(Screenshot grounding data)
[Start of Attachment]

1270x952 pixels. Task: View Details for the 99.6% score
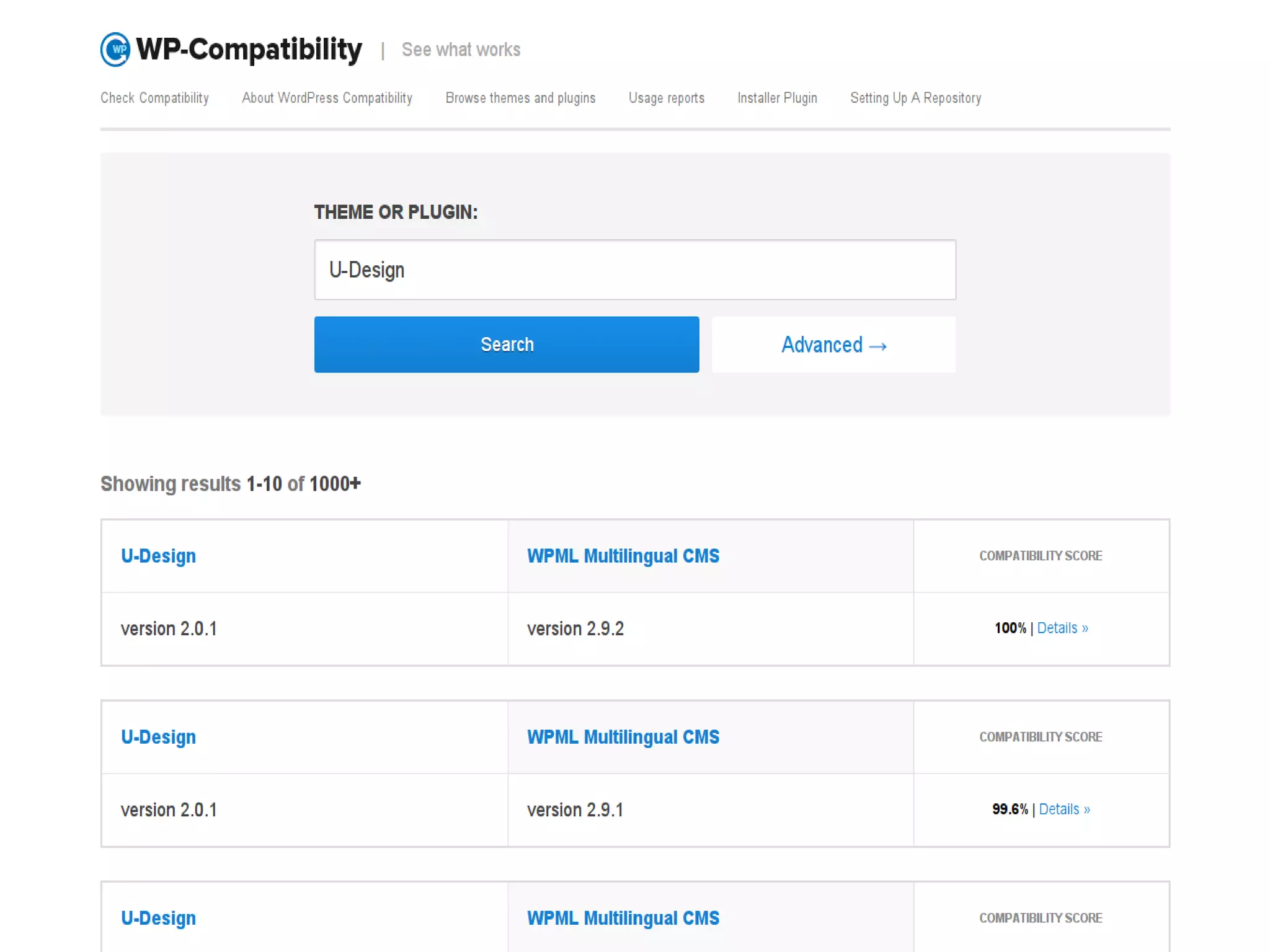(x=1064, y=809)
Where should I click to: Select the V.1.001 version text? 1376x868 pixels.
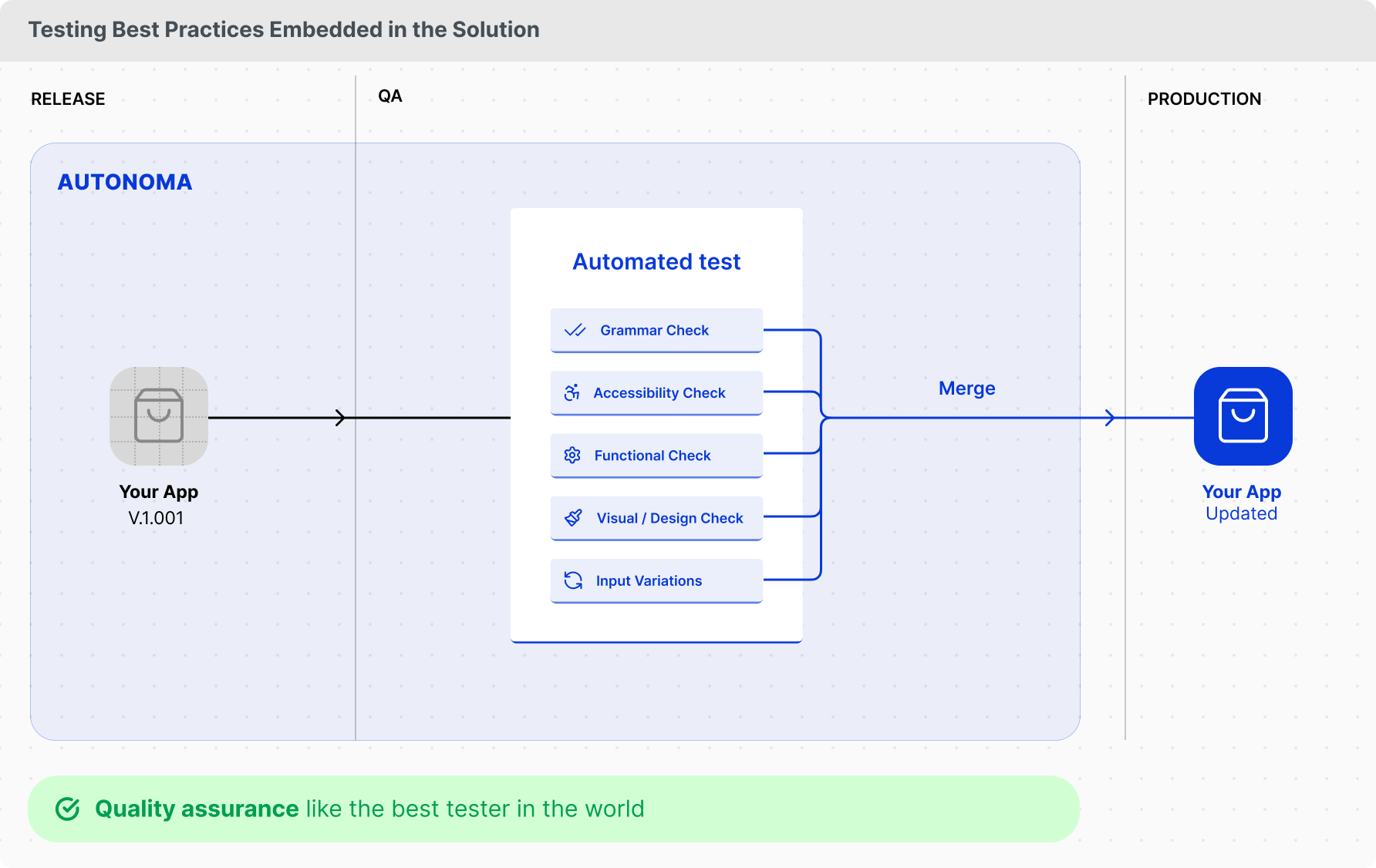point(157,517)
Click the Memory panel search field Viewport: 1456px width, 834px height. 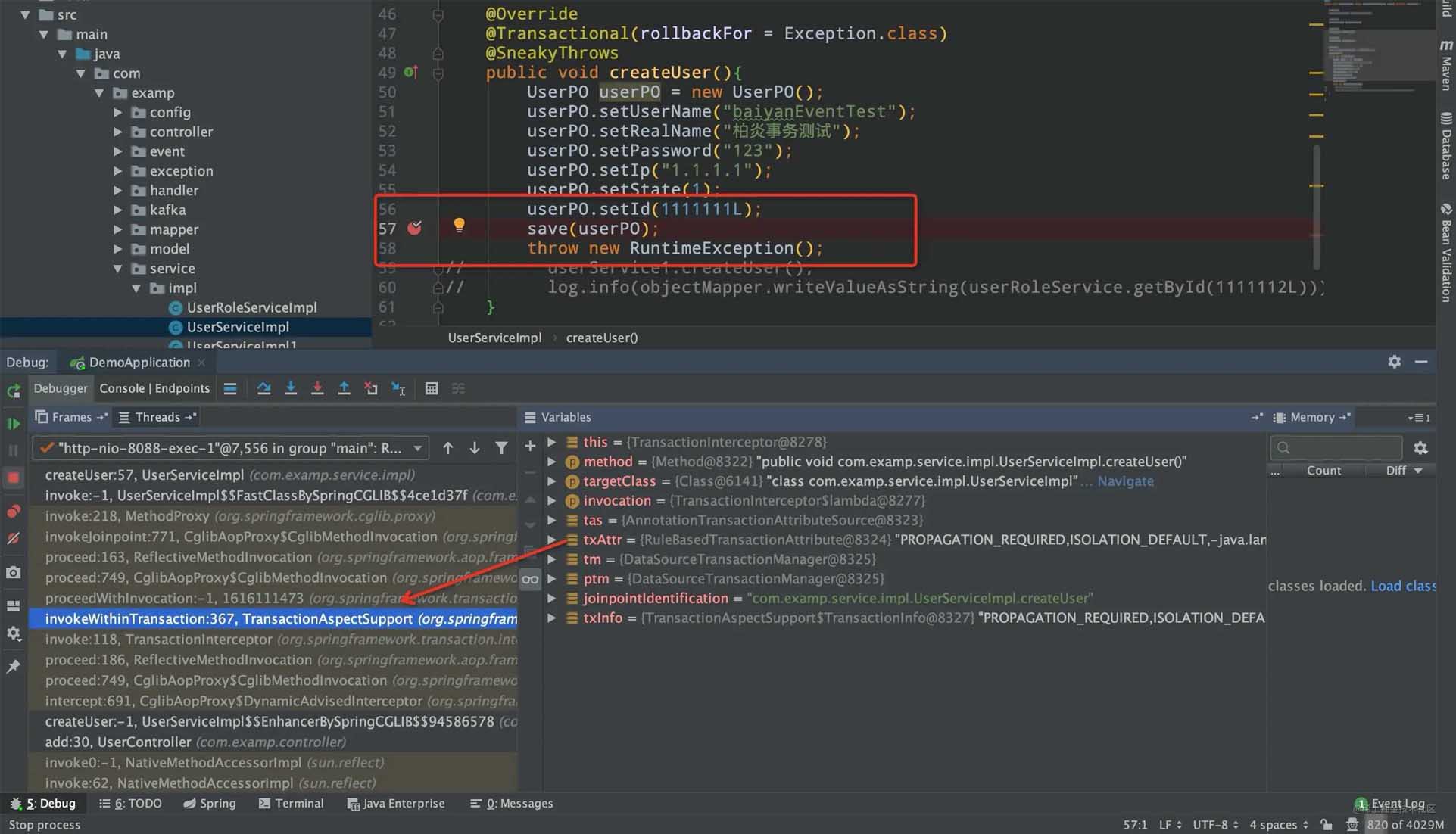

[End of Attachment]

** DIRECTIONS FOR THIS TASK **
The records above must be printed exactly; the pictures stay out.

** WRITTEN RESPONSE **
1270x952 pixels. Task: View Details for the 99.6% score
(x=1064, y=809)
Where should I click to: Select the V.1.001 version text? 1376x868 pixels.
point(157,517)
Click the Memory panel search field Viewport: 1456px width, 834px height. 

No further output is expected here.